# Looking for bulk 7.62 x 39 ammo



## BloodStone (Feb 3, 2009)

having a real bit-- of a time finding it as of late. I've tried Cabelas, Midway, Naezex(sp?), The Armory, local gun shows, etc.. but is always the same, either "no back order" or "on indefinite back order" or my favorite "sold Out". :x 
Any suggestions (besides reloading your own)? Btw, any truth to the scuttlebutt that the Obama administration wants to impose a* 500% sales tax increase on all gun & ammo manufacturers?*
Thanks


----------



## Loggerhead Mike (Feb 3, 2009)

i _personally_ beleave obama has his hands too full rite now to worry about jacking up ammo prices. i also beleave he will be a good president...

from what gun dealers have told me : the gov. wants to increase ballistics test on all bullets. wich means every bullet can be traces back to its shell and/or where it was made.. thats where the increase in price will come, not from a tax. but who know's whats true....

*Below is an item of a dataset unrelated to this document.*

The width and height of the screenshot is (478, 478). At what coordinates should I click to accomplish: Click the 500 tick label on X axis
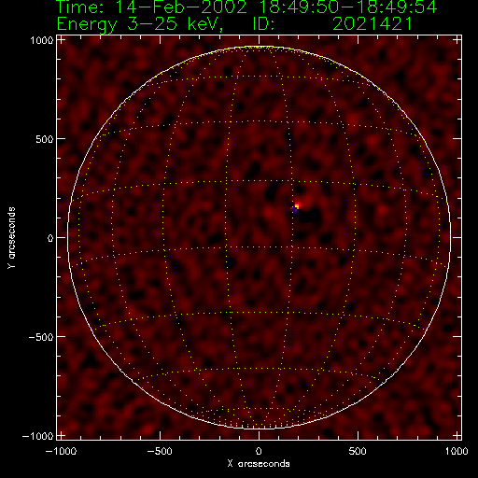[x=358, y=451]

those shells are going to be hard to find rite now because they dont produce as many as say a common 9mm or .22 and with the amount of ammo sales rite now the suppliers cant keep up with it. i drove all over town last weekend just trying to find a box of .243 and 9mm shells. they all told me the same thing.... the suppliers cant keep up with sales

it seems to me like the exact same thing is happening as gas prices did a few months ago. people here a rumor that gas prices are going to jump, they all panic and buy as much gas as they can get, then when theres a shortage, its hard to get and prices sky rocket

good luck buddy i'll keep an eye out for yah


----------



## switchback (Mar 1, 2009)

Yep, It's crazy right now. Seems like everyone is short on alot of ammo now days.


----------



## switchback (Mar 19, 2009)

I was at cheaper than dirt today and I think they had some dry storage boxes with 200 rounds in store but they show out of stock on line. I happen to have one right down the street.

They also had about 60 cases of 500 rounds of 5.56 ammo for $299.00


----------